[Dataset excerpts]
>>

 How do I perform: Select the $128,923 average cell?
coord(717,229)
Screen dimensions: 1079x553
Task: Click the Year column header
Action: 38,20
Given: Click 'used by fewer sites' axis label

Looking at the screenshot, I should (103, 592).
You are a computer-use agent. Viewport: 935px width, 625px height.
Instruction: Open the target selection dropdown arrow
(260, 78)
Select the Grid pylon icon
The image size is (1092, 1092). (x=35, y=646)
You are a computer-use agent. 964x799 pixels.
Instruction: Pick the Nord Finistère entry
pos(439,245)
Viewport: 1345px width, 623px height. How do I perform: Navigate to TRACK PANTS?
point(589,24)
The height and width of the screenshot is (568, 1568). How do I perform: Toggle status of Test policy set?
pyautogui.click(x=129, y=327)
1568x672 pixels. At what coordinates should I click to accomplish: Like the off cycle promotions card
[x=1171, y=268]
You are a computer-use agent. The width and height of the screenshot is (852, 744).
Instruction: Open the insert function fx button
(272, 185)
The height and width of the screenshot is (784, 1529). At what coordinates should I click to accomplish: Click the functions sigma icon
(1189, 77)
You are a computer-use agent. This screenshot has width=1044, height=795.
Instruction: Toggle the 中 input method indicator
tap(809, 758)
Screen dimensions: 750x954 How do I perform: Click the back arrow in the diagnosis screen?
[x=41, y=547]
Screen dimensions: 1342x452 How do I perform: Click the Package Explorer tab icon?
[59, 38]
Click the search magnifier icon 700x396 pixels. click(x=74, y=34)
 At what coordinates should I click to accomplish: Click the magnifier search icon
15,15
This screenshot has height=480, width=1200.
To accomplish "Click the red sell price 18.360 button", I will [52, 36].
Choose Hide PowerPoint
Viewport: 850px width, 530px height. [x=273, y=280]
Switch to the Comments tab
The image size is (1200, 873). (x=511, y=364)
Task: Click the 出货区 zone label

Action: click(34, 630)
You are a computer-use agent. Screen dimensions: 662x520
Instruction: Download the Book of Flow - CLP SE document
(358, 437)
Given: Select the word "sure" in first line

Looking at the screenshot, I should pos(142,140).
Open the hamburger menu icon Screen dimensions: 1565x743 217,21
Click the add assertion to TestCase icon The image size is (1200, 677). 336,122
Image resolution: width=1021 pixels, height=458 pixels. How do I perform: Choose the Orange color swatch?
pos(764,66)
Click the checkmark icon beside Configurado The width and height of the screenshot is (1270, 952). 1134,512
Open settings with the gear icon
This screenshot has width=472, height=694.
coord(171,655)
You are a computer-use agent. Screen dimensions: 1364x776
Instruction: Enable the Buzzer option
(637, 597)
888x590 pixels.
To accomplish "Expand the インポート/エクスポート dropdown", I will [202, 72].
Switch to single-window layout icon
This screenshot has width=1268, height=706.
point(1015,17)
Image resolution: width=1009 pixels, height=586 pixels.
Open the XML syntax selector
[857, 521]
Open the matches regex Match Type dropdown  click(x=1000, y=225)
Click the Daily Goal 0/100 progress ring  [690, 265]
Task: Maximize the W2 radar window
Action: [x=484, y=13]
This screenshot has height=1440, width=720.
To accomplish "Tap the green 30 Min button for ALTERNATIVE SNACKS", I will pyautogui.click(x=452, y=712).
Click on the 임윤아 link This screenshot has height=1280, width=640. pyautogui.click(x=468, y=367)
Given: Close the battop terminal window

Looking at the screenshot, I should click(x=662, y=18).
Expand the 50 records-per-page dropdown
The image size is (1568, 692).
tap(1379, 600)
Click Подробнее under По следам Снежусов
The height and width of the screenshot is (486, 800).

<<

** Prompt **
Show every line of the entries above where the word "will" occurs.

** Finished exercise **
To accomplish "Click the red sell price 18.360 button", I will [52, 36].
To accomplish "Expand the インポート/エクスポート dropdown", I will [202, 72].
To accomplish "Tap the green 30 Min button for ALTERNATIVE SNACKS", I will pyautogui.click(x=452, y=712).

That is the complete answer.